Today in allotments of middle Europe, Lathyrus tuberosus is occasionally grown for its odour, its appearance and its edible tubers. In the 16th century flowers of the plant were distilled to produce perfume. In the 18th century in the Lower Rhine Valley of Germany and in the Netherlands it was grown on a larger scale. After harvesting, tubers were cooked or roasted for human nutrition. At the same time the root legume with the "gentle nutty flavor" was in demand on French markets. The production of fermented beverages or bread were occasional other uses of the tuber, whereas oil was pressed from the seeds. Promising experiments with L. tuberosus as a forage crop were conducted in the 20th century.

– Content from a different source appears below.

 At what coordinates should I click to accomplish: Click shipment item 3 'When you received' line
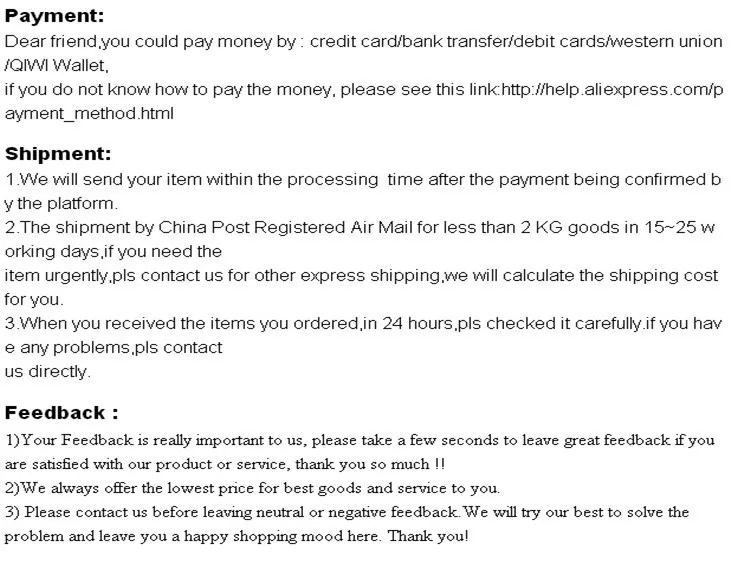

Recent studies from Turkey show that above-ground tissue of L. tuberosus is still consumed as a wild plant by parts of the rural population.

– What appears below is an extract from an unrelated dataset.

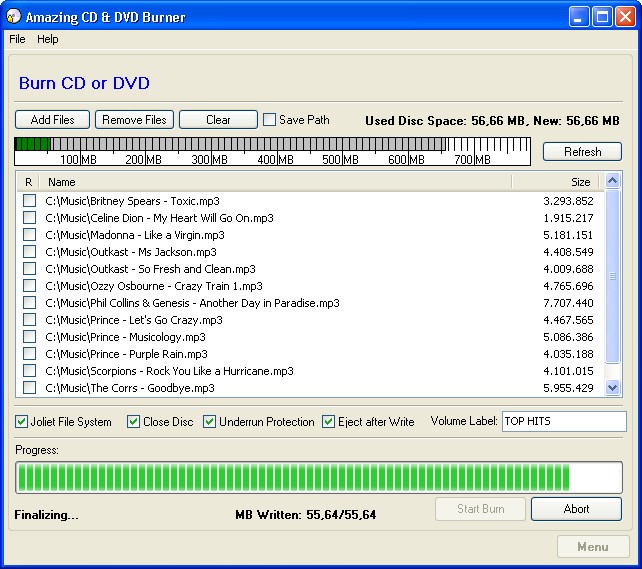Open the Help menu
642x569 pixels.
tap(48, 39)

Lathyrus tuberosus succeeds on soils where other crops fail to grow, due to being adapted to a broad range of conditions. The tuberous crop was found to resist high soil salinity. It was observed that plants with higher salt tolerance had even higher photosynthesis rates. The legume shows a strong negative response to ammonium nitrate nitrogen fertilizer.

Although palatable and nutritious, the crop L. tuberosus is hampered by low yields, since it needs to be cultivated two to three years to form tubers of a reasonable size. The first attempt to increase yield was done in 1968 with better cultivation techniques and hybridization. This test revealed the high breeding potential of the plant, leading to a six-fold increase in tuber yield . In 2026 the Dutch startup Aardaia raised €5 million to focus on optimizing the agronomic reliability of L. tuberosus using modern breeding technology.

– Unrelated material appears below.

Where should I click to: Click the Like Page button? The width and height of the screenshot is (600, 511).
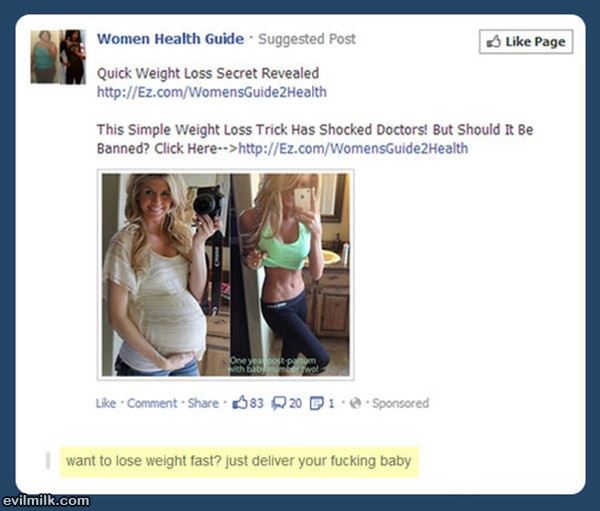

The plant is attractive and susceptible to slugs. It is considered a noxious weed in Ontario. Commercial herbicides on the European market target L tuberosus.

== Nutritional value ==
The delicious taste of the tubers is widely reported. The tuber contains 16-20 % starch, 5% sugar and 10-12 % protein. Proteins consist of the amino acids glutamine, arginine and asparagine. Furthermore, α-amino-8-oxaly-amino-butyric acid and lathyrogenic substances could be found in the plant. Vitamin C contents of 161.25 mg/100 g in the aboveground biomass were observed. That amount of ascorbic acid is approximately twice as high as the reference daily intake and three times higher than the vitamin C content of lemons. Calcium amounts are almost twice as high as in cow milk.

Mineral concentrations in stems and leaves
| Minerals | mg/100g |
|---|---|
| Phosphorus | 66 |
| Potassium | 1544 |
| Magnesium | 43 |
| Calcium | 228 |
| Sodium | 2 |
| Iron | 2.5 |
| Zinc | 0.6 |
| Manganese | 0.78 |
| Copper | 0.07 |

== Diversification of agroecosystems ==
Lathyrus tuberosus is a multi-purpose plant. The leaves and the tubers are edible and rich in vitamins. It belongs to the plant family of Leguminosae, plants which do biological fixation of nitrogen. Hence L tuberosus increases soil fertility. Moreover, its flowers are pollinated by bees. Because of these plant features, L tuberosus can be used to increase biodiversity in agroecosystems. Since tuber development takes several years, the plant would be well suitable for permaculture.